Stay strong buddy. There is hope coming soon to the vast majority of AVM sufferers and Angioma related cases through a revolutionary treatment called ONYX LAVA. It was first invented in August 2007 in Australia and was pioneered on stroke patients at the Ohio State University in America. I am very, very fortunate to be part of an experimental group of AVM patients to take part in the treatment at the Queen Elisabeth Hospital In Birmingham England UK. I really think you should fire your doctors and seek to have it EMBO. At least this will relieve the pressure of the little bleeding veins and maybe reduce the swelling. E:mail me and I will show you my Photographs of what I now look like. I now have a new face completely different than the one in the photo that was taken 7 months ago before I embarked on my journey. I am sure that under the European treaty you can get refared from one countrys hospital to another in the UK. Dave The Face

Luis- I don’t understand why they are so against the embo’s. I know they are saying to leave it alone, but the embo WILL reduce the blood flow which is what you need at the moment. I’m really unsure why they wouldn’t want to at least do that. Obviously I’m no docotr but I don’t see how an embolization would be as traumatic or risky as surgery would, and I don’t see how it won’t HELP at least in the short term. I do think surgery and cutting could be really bad for you at the moment, but not embos.

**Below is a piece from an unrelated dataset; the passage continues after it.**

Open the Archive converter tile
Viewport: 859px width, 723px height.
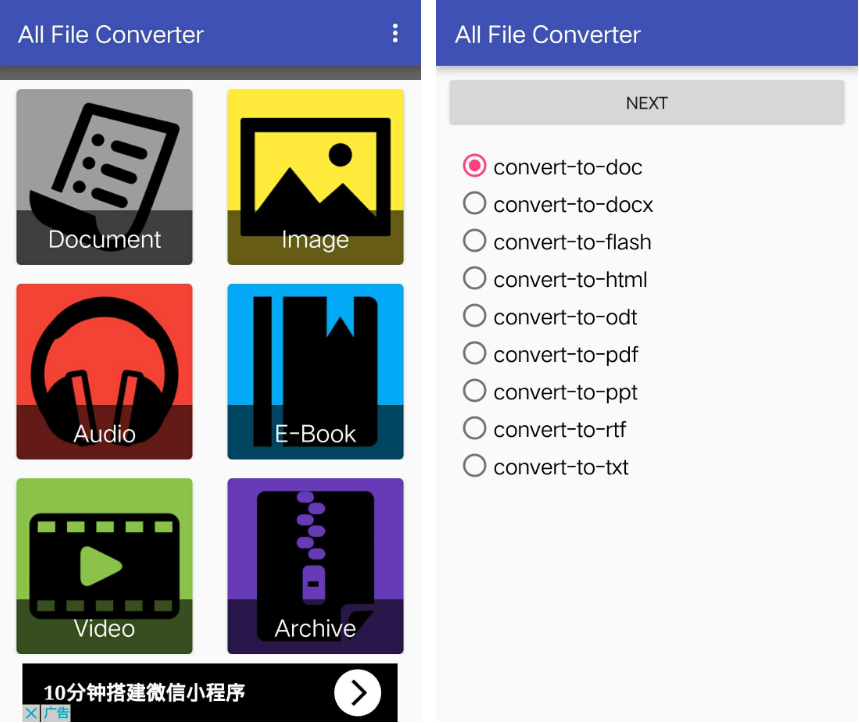click(315, 566)
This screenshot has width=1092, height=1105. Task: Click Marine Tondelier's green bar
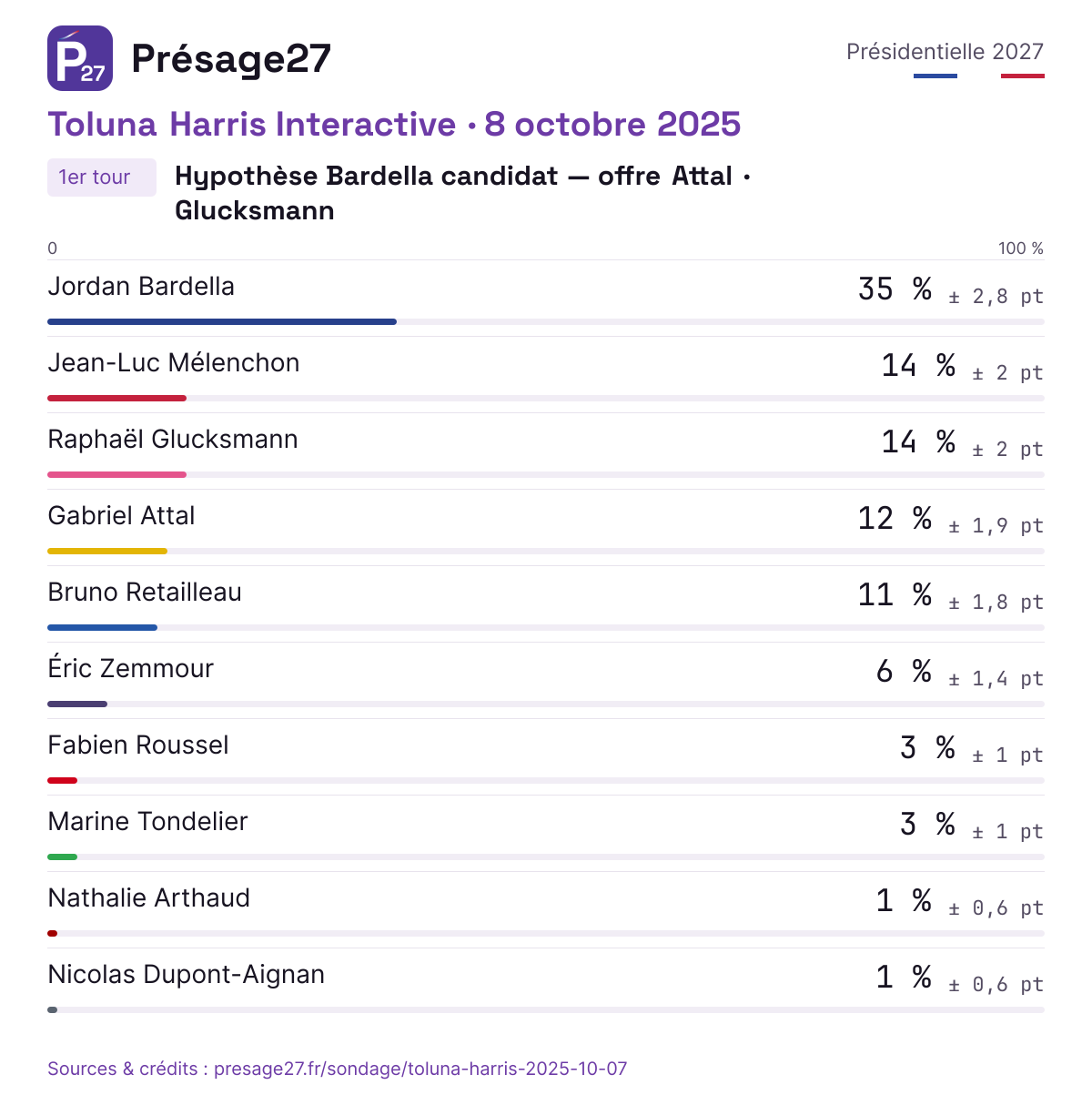click(62, 857)
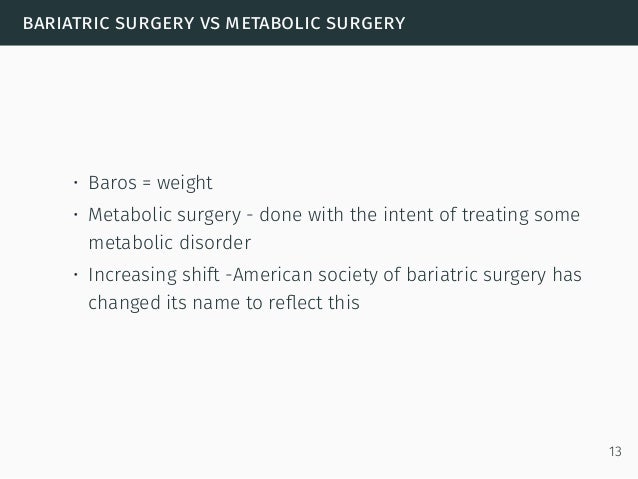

You have a much better understanding of your situation than anyone else. Yes, yours is extensive…but not more than some other peoples. What exactly about your AVM makes an embo too risky? Of the options to treat, the embo has the lower risk at least from the perspective of bleeding. I’m confused!!!
I know you have been following my embo progress, and the difference in the amount of blood flowing in my face in the past year is drastically reduced. And this is because of the embos. That is the point of them regardless of which embolizing agent it will help to cut off the blood supply. And maybe it doesn’t cure it, but at this point you are just looking for improvement if nothing else!!!

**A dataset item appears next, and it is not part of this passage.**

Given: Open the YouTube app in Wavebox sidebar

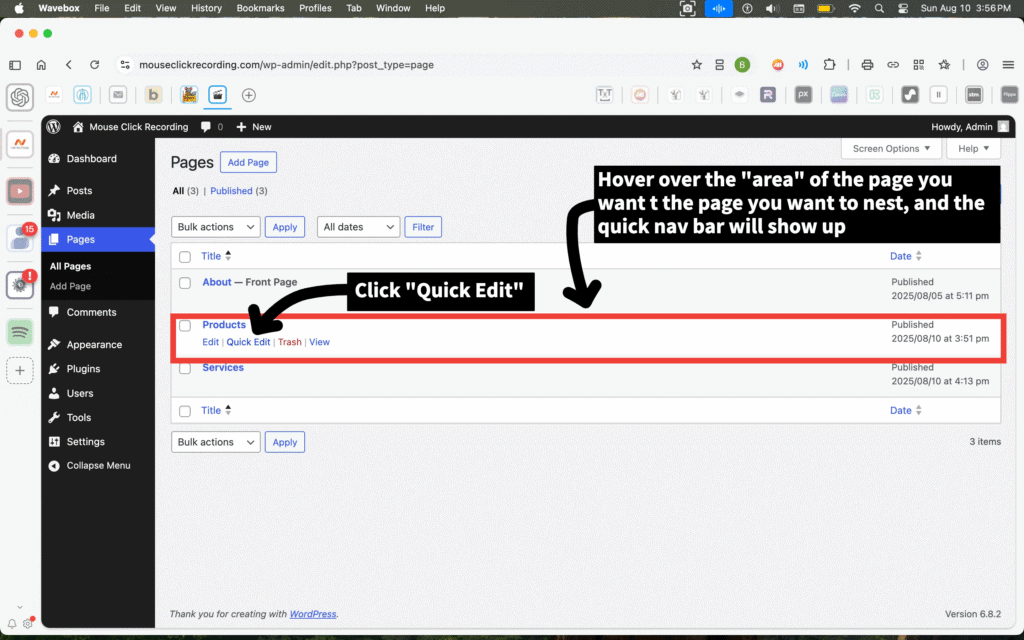Looking at the screenshot, I should pyautogui.click(x=20, y=190).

I’m sure you have talked with them in length and they have explained why they don’t want to do the embo’s. I’m just concerned that they are having you do the drugs as part of the testing…and therefore not allowing or offering to also do the embo’s to keep “control” of their experiment! I sincerely hope that isn’t the case. But I’m worried for you and how the AVM just is getting worse and your fear of catostrophic bleeding. Embo’s shouldn’t cause any bleeding (or minimal amounts.) I don’t understand the doctors reasoning but again they are the experts. I just have a hard time accepting that and am not 100% confident in any doctors or their ideas about what should happen. None of them have the same opinions or ideas and that makes it impossible for me to feel confident in which one I should beleive/trust/agree with!

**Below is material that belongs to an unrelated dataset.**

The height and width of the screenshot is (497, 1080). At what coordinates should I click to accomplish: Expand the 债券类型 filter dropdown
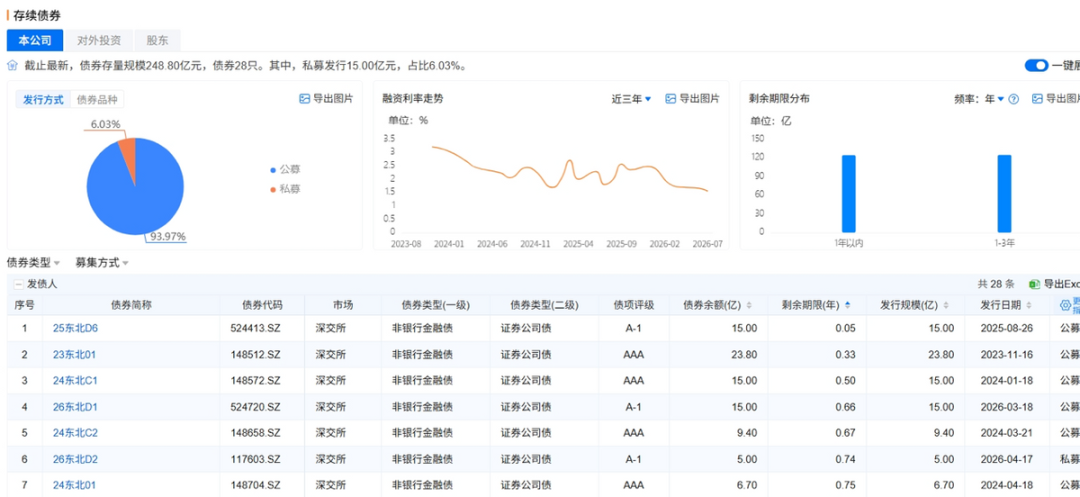point(34,263)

And yes stem cell and DNA could be key. But the science just doesn’t exist yet to have that be the cure. I don’t think it will heppen in our lifetime. Maybe the kids on this board but I’m not holding out hope at this point that it will be the answer for me. How wonderful if it was!!! Wouldn’t that just be awesome?
Anyways, I rambled. But I want you to enjoy your days with Serena and Frida without the worry of this beast! I know this is a tough road for you at the moment, and I know it has been for a while. I am glad that you have been able to enjoy your family, your trip to Mexico, your days taking pictures. I sincerely hope that you will continue to get to do that and that this AVM will not get the best of you. You ARE fighting and a fighter. Just keep it up and make sure you explore all “weapons” against this!
Oh, and the wisdom teeth…I’ve done that as well! I will admit it was one of my harder treatments only because of the combined embo and tooth extraction surgery. Too much time under anesthia to bounce back as quickly as I would have liked. But all in all, it was still ok. I hope yours will be smooth.